(Collected data)
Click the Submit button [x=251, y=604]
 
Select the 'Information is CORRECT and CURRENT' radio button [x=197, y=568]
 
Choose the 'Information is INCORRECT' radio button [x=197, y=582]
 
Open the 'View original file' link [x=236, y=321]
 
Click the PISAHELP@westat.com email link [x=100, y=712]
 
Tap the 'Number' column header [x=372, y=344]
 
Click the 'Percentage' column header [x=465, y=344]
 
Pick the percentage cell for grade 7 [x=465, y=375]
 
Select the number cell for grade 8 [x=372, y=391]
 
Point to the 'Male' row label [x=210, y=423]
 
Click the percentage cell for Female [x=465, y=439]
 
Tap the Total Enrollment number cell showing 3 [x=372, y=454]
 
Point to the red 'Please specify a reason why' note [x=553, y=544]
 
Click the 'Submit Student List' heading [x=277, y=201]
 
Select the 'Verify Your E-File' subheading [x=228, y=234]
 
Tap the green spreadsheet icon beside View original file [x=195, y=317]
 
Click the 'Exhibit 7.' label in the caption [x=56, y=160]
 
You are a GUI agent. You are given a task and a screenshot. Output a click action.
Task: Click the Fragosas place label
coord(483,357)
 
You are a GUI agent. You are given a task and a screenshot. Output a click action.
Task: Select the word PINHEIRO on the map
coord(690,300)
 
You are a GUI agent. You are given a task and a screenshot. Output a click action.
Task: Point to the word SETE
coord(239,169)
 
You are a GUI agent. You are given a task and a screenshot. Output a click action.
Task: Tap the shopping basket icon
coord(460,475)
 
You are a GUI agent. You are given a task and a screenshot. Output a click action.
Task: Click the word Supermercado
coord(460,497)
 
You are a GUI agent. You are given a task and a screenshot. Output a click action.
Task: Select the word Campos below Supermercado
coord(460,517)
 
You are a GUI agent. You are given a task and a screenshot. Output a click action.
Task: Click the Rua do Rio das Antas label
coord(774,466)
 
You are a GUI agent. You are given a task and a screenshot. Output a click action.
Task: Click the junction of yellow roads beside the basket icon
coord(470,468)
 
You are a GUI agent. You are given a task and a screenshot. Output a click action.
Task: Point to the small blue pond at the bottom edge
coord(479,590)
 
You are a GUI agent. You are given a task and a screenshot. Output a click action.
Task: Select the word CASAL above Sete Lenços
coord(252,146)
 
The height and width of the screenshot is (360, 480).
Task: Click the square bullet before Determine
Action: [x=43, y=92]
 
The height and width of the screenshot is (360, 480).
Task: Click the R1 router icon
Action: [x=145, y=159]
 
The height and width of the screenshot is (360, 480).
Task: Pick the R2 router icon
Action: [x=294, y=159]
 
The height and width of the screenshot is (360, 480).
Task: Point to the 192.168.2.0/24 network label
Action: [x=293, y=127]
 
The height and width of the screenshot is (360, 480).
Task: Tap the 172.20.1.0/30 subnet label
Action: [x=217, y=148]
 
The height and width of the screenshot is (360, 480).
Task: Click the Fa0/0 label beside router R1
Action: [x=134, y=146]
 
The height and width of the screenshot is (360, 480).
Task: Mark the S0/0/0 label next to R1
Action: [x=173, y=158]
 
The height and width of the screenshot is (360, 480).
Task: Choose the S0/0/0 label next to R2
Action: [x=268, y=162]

_WHAT TO DO:_
Rewrite the material starting with the line that contains "Open the 'View" and going on through the line that contains "Select the number", keeping all wording unchanged but multiplying every x and y coordinate by 2.2 and rounding each result to a whole number, with halves rounded up.

_THE OUTPUT:_
Open the 'View original file' link [x=519, y=706]
 
Click the PISAHELP@westat.com email link [x=220, y=1566]
 
Tap the 'Number' column header [x=818, y=757]
 
Click the 'Percentage' column header [x=1023, y=757]
 
Pick the percentage cell for grade 7 [x=1023, y=825]
 
Select the number cell for grade 8 [x=818, y=860]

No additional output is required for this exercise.